Most Canadians don't benefit from free trade: Report

So the rich get richer and the poor get poorer under these rules, big surprise.  I guess if Free Trade was nothing but a bust for the average Joe, the North American Union will be a killer:

http://www.niagarafallsreview.ca/webapp/sitepages/search/results.asp?contentID=210457&catname=World&type=search&search1=free%20trade

Beth Gorham
For: www.niagarafallsreview.ca

World - Friday, September 29, 2006 @ 02:00

free trade in North America has resulted in sharp gains for the rich at the expense of the average Canadian worker, says a report from the U.S. Economic Policy Institute released Thursday.

In fact, lower-income Canadians are worse off than they were before free trade and cuts to federal social programs at the same time have compounded the problem, said co-author Bruce Campbell, executive director at the Canadian Centre for Policy Alternatives.

The Ottawa-based think-tank is an independent non-partisan organization that promotes research on economic and social policy "from a progressive point of view" - according to its website - and concerns about social and economic justice.

Similarly, the U.S. institute carries out economic research and education, with a "concern for the the living standards of working people."
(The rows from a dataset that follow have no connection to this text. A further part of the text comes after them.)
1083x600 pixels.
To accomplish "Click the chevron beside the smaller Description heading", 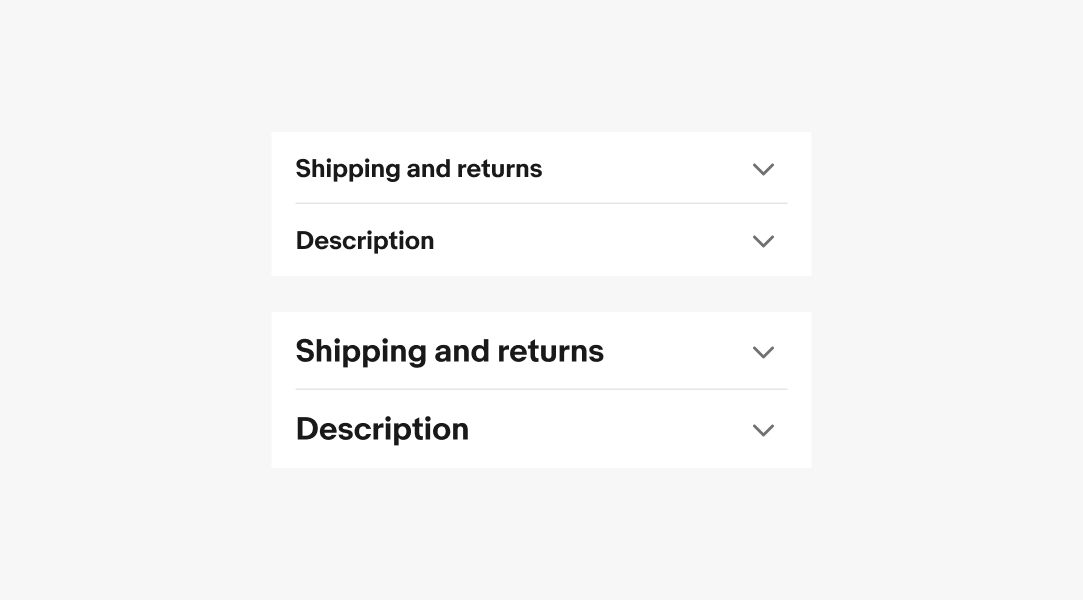I will click(763, 241).
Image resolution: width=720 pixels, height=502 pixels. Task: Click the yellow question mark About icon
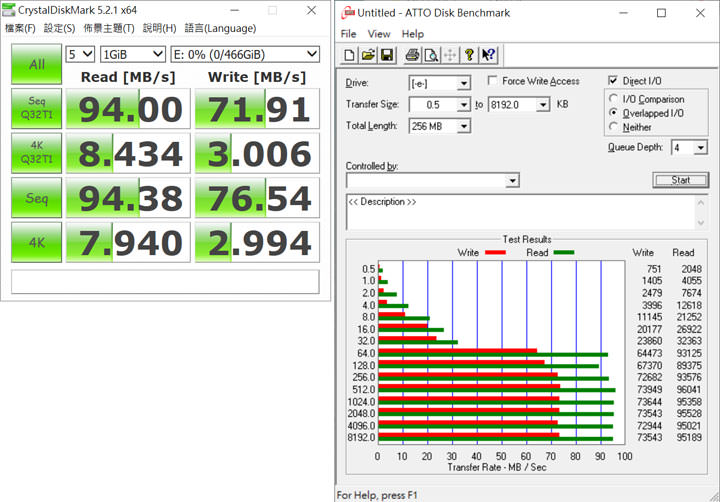click(470, 54)
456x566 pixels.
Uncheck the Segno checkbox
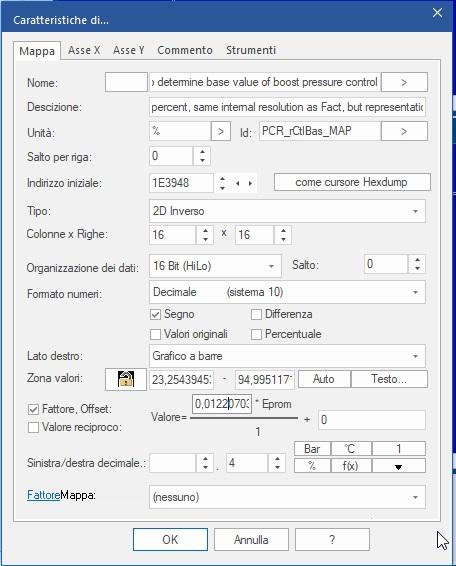(x=155, y=314)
While trade between the NAFTA partners has grown rapidly, the free trade deals have not helped all workers, the report says.

"The most striking feature of this growing inequality has been the massive gains of the richest one per cent of income earners at the expense of most of the population," said Campbell, who called for a major assessment of the costs and benefits of the North American free trade Agreement.

"Economic and political elites promised that free trade would usher in a golden era of prosperity for Canada. It clearly has not delivered the goods."

The institute's report found similar problems in Mexico and, to a lesser extent, the United States.

"In each nation, workers' share of the gains from rising productivity fell and the proportion of income and wealth going to those at the very top of the economic pyramid grew," said Jeff Faux, founder of the Washington-based think-tank.

NAFTA came into effect in 1994, five years after the Canada-U.S. free trade deal. In 2005, two-way trade between Canada and the United States approached nearly $US500 billion, while U.S.-Mexican trade amounted to about US $290 billion, both figures sharply higher than when the trade deals began.

Campbell said both agreements were supposed to boost living standards, help close the productivity gap with the United States, create a more efficient economy and strengthen Canada's social safety net. Yet, there is no evidence Canada gained a special advantage in the American market, said Campbell, and the country's share of U.S. imports actually fell after 1994.

Big business, though, has done well. A study of 40 non-financial member companies of the Canadian Council of Chief Executives found their combined revenues jumped 105 per cent between 1988 and 2002, while their overall workforce shrank by 15 per cent.

The wealth hasn't trickled down, said Campbell, despite steady productivity growth in the Canadian economy. "If free trade was supposed to usher in a new era of rising living standards, reversing the sluggishness of the 1980s, the record reveals quite the opposite."